At the same time public schools in general are not structured to allow debate. Students are taught to assume that the teacher is always correct. This leads, on the rare occasions that debate is encouraged, to boring shadow debate of quoting Wikipedia or some other source at one another. By contrast the 1 on 1 tuition of HS forces its students to learn to think for themselves, allowing more perceptive probing, questioning and investigation. All most valuable skills in a debate.
I suspect that more significant advantages of public schooling probably have to do with resources. I know that my greatest weakness even in GCSE chemistry was simply the colours of flame tests etc. The reason was just that we couldn’t get gas taps, Bunsen Burners, and samples of sodium delivered to our house for lessons! Granted that’s partly the result of living as we did in Africa, but I certainly suspect that such shortages affect other HS families as well.
Josiah, good point about resources. That’s quite true for several subjects and something I should have mentioned.
I think you miss my point about debate. I am not talking about debate with the teacher or formalized debate. I am talking about the kinds of discussion that occur when a lot of students are together in one place learning the same thing. When I was in school, most of the intellectually stimulating discussions I had were not in class. They were discussions about class material that happened outside of class. Because it was a school setting, there were LOTS of different points of view.
While I agree that homeschoolers are more broadly socialized, it is not because they experience different points of view. It’s because they experience people of all ages. However, because they can CHOOSE who they interact with, they tend to interact with people who have very similar points of view, especially on the “big” subjects such as religion and politics.

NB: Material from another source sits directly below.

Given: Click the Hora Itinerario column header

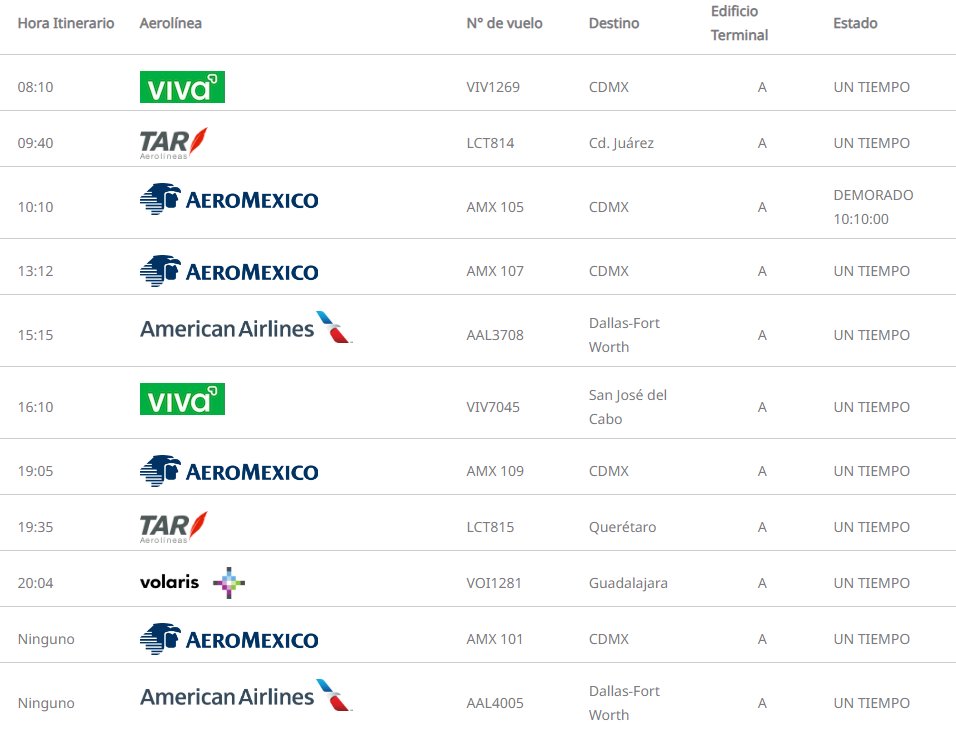Looking at the screenshot, I should coord(66,23).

I don’t recall one stimulating discussion in class or outside of class, when I was in public school, not even about religion, politics, or current events. The talk seemed to center around who was going with whom, the next football game or dance, the latest movie, etc. And…I was the class valedictorian! Wonder why I homeschool.
Hehe, Kathy. Perhaps we ran in different crowds.
I think that homeschooling encourages autodidactic learning whereas public schooling encourages letting a person speak for hours on end while one tries to stay awake. Also, in public school, as well as in college, the emphasis is place upon the completion of busywork rather than the acquirement of knowledge, whereas with autodidacticism – learning a subject independently – the focus is upon actually learning rather than merely upon completing assignments for the sake of grades alone. During my elementary grades, my mom was more involved in my education, but during my high school grades I was on my own. Your chemistry textbook gave me an interest in the subject, which helped me especially since I have Asperger’s syndrome and am able to learn best that which I am interested in. In subjects which are easier to obtain boredom from it helps to be able to put the textbooks down, take a break, and then pick them back up later. In public school and colleges, the arbitrary deadlines require the churning out of assignments regardless of having the time or interest in the subject to be able to study prior to completing assignments. I think that, for me, the primary benefit of homeschooling over public schooling and college is the freedom to actually learn the material of the textbook rather than rush through everything.
Ben, thanks so much for your thoughts on this. I can’t tell you how much it means to me to know that my chemistry course actually gave you an INTEREST in the subject! Also, I laughed out loud reading, “public schooling encourages letting a person speak for hours on end while one tries to stay awake.”
The one thing I would say about “arbitrary deadlines” is that in most fields of adult endeavor, you will be faced with them. Thus, while I do agree that they tend to inhibit learning, one must get used to them at some point.